Through Excel’s built in Data Analysis “Add-in”, I used the Histogram function to count how often Service Requests occurred at different times during the day:
Without knowing too much about the data set, we can already start to analyze the visualization and posit some questions:
- Why is there a noticeable dip in the # of Service Requests between 11:18AM and 1:41PM? Lunchtime?
- Why do the # of Service Requests seem to increase slightly past 10:00PM? Noise Complaints?
- Why is there a steep drop off at 7:00PM? Hours of operation for the call centre?

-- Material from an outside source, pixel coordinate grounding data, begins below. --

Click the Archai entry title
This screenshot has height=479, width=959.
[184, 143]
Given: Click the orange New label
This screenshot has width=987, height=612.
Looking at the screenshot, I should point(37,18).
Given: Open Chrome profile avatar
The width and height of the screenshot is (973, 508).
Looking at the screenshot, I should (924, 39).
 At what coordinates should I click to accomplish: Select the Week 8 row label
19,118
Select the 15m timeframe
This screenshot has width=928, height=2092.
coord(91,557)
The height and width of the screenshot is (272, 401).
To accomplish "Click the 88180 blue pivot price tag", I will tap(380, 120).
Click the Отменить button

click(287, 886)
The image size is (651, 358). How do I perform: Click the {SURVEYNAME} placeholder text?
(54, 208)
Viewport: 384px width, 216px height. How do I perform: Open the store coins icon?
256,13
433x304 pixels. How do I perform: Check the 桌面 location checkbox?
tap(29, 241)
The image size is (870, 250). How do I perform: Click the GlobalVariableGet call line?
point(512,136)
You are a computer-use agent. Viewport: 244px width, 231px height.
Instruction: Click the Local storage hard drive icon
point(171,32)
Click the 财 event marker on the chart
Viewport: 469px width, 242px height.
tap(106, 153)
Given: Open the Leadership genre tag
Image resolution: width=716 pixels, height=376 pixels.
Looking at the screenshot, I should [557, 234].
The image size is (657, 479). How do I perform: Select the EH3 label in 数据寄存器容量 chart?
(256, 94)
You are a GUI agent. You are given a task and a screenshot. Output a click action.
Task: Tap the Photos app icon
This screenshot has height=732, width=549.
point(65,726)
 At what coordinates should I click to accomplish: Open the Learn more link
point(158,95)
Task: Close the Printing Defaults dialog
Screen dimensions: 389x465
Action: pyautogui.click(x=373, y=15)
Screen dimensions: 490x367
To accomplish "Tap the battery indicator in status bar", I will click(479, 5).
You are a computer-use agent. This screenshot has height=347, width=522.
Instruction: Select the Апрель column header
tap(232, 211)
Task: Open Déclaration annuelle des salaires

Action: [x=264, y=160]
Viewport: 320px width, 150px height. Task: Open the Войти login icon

The above example was completed using excel in about 20 minutes. A few logical next steps would be to:
- Compare the above histogram with a similar visualization for each Call Type to see which ones influence different time periods. This could help determine staffing levels for different types of roles (ie # of bylaw officers required to respond to late night noise complaints).
- We could also run a Correlation analysis to see which Call Types occurred in the same time periods. This could help determine what types of cross-training the call-centre agents need to have.
- We could load the data into a GIS tool and analyze the geographic distribution of different call types to identify patterns and dispatch maintenance crews more efficiently.
- We could load the data into a visualization and analysis tool like Tableau to more quickly slice and dice the data.
As you can see, there is a lot that Government organizations can do to get started with Analytics. While the end goal may be a robust business intelligence/analytics solution (hello Watson!), starting small and prototyping the organization’s needs will help uncover a host of benefits and work through business requirements in real time.